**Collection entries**

---+---

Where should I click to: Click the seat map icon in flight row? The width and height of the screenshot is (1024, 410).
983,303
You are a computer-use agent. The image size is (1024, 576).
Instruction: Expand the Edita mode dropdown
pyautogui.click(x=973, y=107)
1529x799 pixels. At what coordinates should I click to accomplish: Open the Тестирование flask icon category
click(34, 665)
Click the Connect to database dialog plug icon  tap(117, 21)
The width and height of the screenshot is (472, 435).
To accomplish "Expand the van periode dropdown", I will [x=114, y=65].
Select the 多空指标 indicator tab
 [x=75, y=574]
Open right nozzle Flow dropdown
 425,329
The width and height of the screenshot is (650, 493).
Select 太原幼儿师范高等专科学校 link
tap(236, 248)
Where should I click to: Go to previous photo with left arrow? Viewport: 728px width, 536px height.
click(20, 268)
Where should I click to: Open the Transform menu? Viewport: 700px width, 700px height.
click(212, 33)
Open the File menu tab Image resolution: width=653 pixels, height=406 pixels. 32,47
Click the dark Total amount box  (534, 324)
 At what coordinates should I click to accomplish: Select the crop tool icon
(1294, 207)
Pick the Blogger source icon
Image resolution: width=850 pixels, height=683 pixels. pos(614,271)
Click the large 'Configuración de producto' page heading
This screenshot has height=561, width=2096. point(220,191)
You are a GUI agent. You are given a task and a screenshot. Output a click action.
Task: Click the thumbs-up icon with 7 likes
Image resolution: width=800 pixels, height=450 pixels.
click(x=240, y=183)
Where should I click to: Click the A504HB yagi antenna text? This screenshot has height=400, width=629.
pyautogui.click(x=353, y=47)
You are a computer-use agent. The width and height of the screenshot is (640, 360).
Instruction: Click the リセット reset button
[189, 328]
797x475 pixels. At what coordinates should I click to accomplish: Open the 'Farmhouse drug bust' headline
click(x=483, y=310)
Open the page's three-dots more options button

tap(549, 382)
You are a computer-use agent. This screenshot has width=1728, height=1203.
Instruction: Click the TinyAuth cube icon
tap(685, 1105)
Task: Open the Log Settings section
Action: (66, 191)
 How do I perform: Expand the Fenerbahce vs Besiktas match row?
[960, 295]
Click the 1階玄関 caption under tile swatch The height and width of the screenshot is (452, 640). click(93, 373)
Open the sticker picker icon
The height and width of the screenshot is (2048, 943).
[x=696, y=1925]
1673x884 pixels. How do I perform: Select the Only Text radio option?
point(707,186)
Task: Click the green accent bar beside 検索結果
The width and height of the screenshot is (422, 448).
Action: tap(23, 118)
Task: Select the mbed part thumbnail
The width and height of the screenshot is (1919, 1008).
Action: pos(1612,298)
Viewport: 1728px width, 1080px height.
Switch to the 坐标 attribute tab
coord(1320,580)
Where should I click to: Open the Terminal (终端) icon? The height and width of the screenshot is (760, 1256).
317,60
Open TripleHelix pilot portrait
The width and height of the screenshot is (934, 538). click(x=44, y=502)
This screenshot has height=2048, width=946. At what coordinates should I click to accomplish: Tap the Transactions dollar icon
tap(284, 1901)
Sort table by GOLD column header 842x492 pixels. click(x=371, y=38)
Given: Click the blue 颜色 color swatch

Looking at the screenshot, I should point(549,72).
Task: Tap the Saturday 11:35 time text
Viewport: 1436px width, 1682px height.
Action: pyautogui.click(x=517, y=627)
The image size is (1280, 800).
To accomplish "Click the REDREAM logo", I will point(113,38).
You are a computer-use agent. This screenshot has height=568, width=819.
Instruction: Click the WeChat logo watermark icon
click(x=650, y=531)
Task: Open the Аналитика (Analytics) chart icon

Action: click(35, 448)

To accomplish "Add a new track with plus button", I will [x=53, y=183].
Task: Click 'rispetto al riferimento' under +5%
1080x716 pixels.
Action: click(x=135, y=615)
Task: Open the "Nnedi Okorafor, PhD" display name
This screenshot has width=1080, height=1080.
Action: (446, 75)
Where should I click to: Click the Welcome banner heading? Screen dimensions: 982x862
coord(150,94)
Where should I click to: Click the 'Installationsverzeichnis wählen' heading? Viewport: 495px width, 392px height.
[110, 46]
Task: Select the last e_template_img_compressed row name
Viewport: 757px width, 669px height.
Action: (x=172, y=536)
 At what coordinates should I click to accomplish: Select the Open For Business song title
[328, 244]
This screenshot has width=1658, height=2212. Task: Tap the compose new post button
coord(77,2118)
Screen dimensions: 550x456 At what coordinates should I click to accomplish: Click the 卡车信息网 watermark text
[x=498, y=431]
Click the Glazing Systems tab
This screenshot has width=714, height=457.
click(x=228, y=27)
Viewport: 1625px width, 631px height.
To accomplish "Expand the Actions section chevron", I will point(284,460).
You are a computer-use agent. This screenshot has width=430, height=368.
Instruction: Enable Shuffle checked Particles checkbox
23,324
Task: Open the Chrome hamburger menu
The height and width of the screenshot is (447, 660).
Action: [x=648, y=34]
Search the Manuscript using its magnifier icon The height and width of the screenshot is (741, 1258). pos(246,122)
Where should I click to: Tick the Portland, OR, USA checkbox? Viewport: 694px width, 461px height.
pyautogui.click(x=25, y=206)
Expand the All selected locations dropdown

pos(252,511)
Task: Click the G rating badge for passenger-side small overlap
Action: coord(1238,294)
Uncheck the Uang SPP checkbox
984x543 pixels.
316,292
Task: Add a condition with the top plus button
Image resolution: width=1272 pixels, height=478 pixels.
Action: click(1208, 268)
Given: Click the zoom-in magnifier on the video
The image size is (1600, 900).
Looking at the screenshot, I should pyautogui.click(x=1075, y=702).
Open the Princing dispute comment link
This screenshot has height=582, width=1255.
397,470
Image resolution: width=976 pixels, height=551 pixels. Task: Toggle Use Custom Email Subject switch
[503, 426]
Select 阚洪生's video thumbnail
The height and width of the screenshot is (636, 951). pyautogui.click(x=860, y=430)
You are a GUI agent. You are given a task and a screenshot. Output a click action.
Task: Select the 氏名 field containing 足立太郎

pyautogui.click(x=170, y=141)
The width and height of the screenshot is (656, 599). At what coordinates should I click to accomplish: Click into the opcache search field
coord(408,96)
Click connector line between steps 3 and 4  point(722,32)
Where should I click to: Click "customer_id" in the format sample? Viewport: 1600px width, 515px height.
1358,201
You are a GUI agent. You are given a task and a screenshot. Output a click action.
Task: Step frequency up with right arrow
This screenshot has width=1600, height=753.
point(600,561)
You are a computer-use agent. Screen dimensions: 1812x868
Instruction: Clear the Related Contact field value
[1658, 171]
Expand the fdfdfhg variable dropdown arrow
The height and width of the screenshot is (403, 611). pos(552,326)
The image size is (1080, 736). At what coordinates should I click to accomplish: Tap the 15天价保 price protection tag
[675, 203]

---+---

**WORK ORDER**
Check each line above for the string "plus" and return those that contain it.

**ANSWER TO THIS PROBLEM**
To accomplish "Add a new track with plus button", I will [x=53, y=183].
Task: Add a condition with the top plus button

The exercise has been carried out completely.